PROBLEM STATEMENT: Please copy, exactly as they appear below, the lines from the one containing "Click the Name text field" through the one containing "Select the 87 straight stem value".

RECORDS SHOWN:
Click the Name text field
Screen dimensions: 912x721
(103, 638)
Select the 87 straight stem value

--

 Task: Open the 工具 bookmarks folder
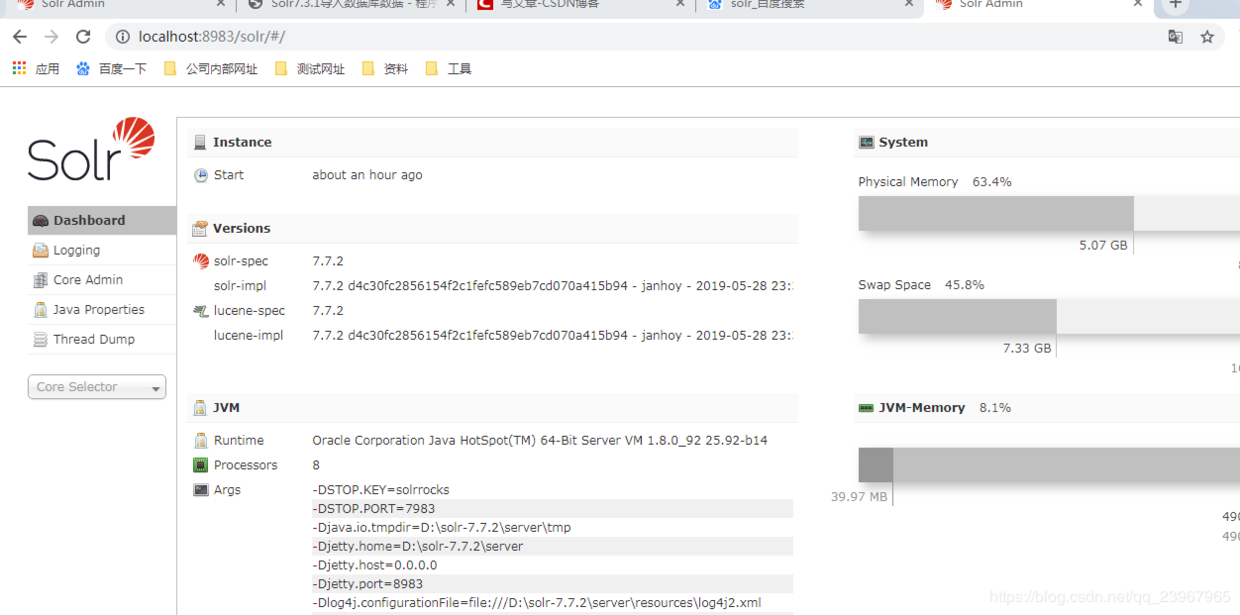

--

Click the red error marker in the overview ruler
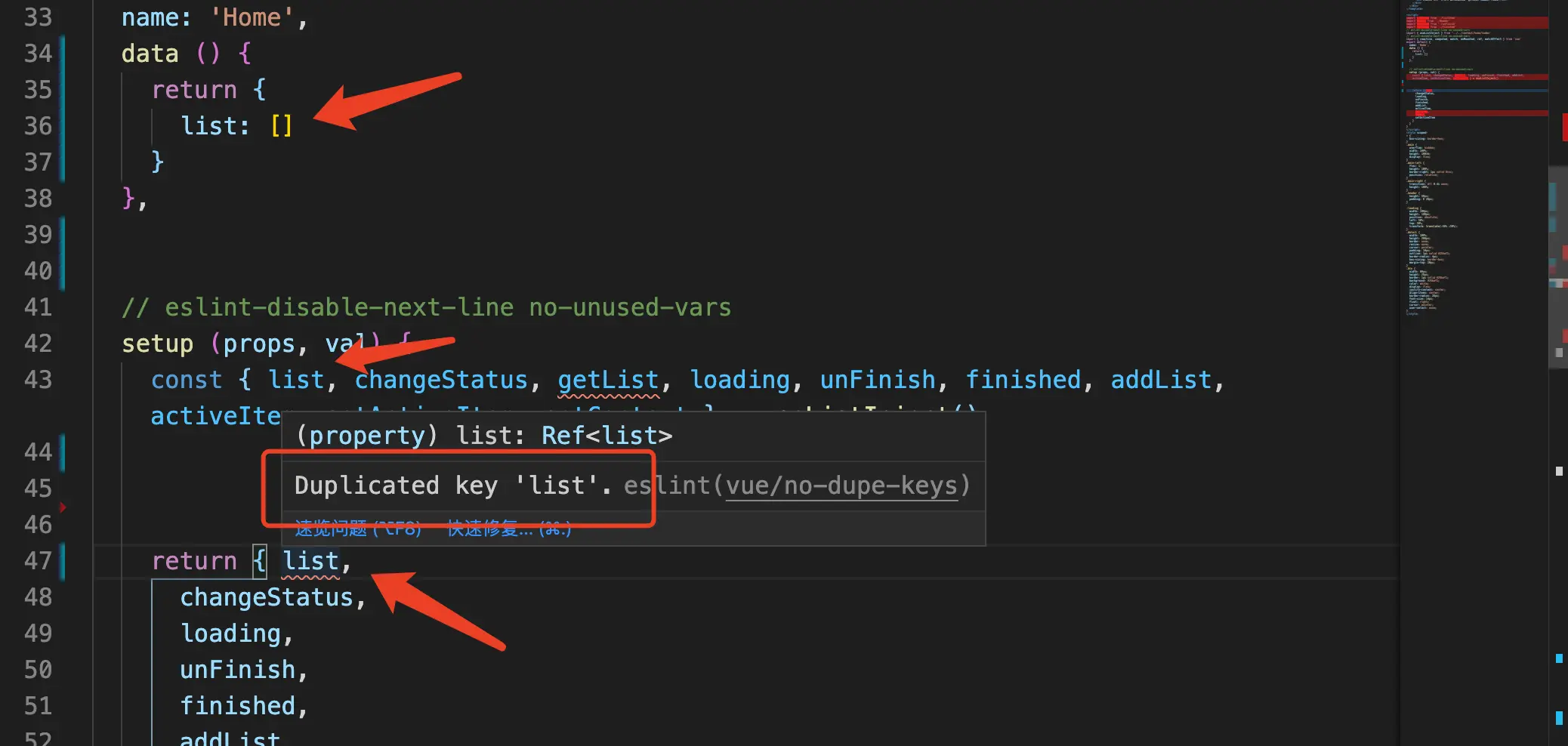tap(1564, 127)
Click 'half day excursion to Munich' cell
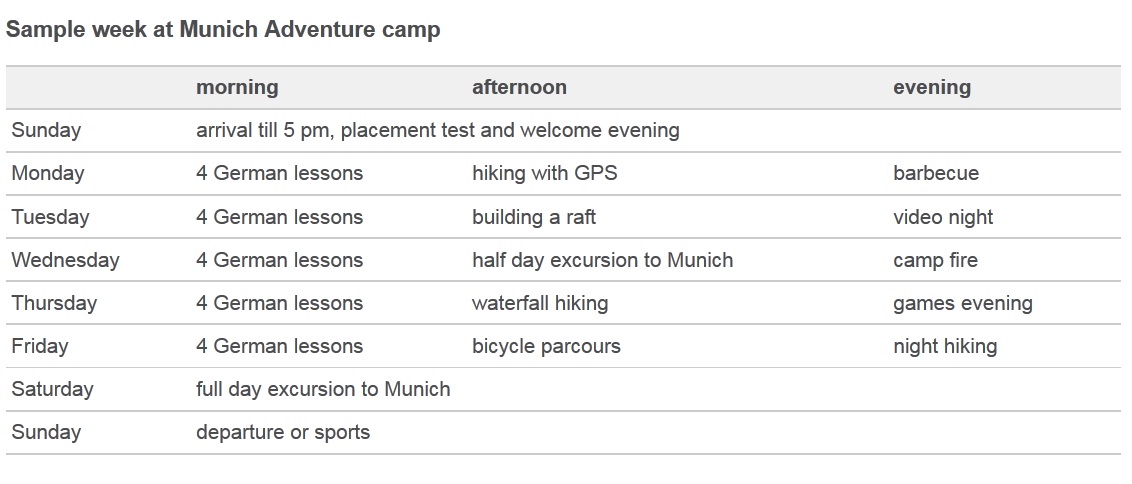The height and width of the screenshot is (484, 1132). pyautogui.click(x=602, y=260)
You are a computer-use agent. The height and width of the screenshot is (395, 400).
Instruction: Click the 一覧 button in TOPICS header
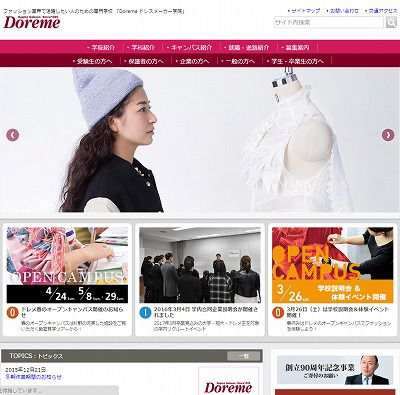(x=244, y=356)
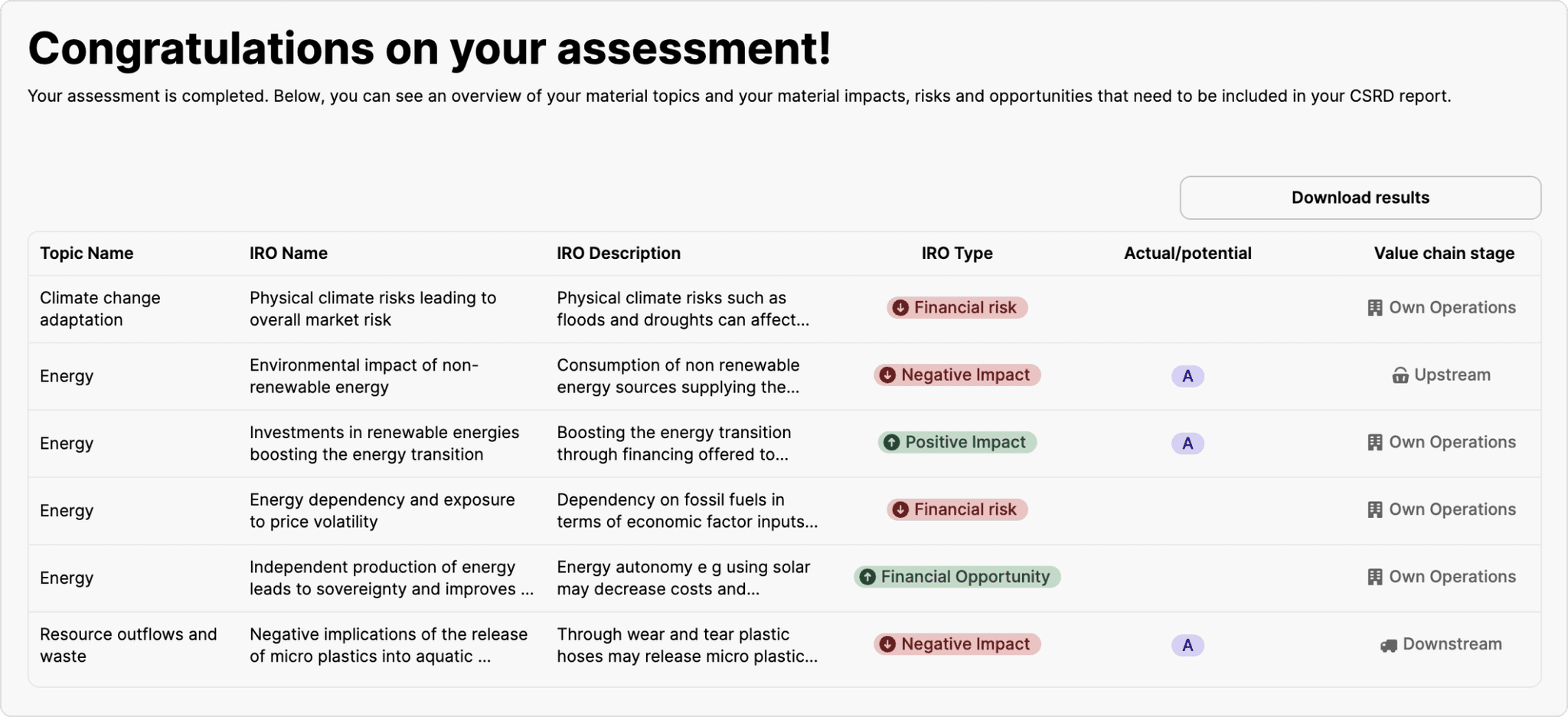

WRITTEN RESPONSE:
Click the Name text field
Screen dimensions: 912x721
(103, 638)
Select the 87 straight stem value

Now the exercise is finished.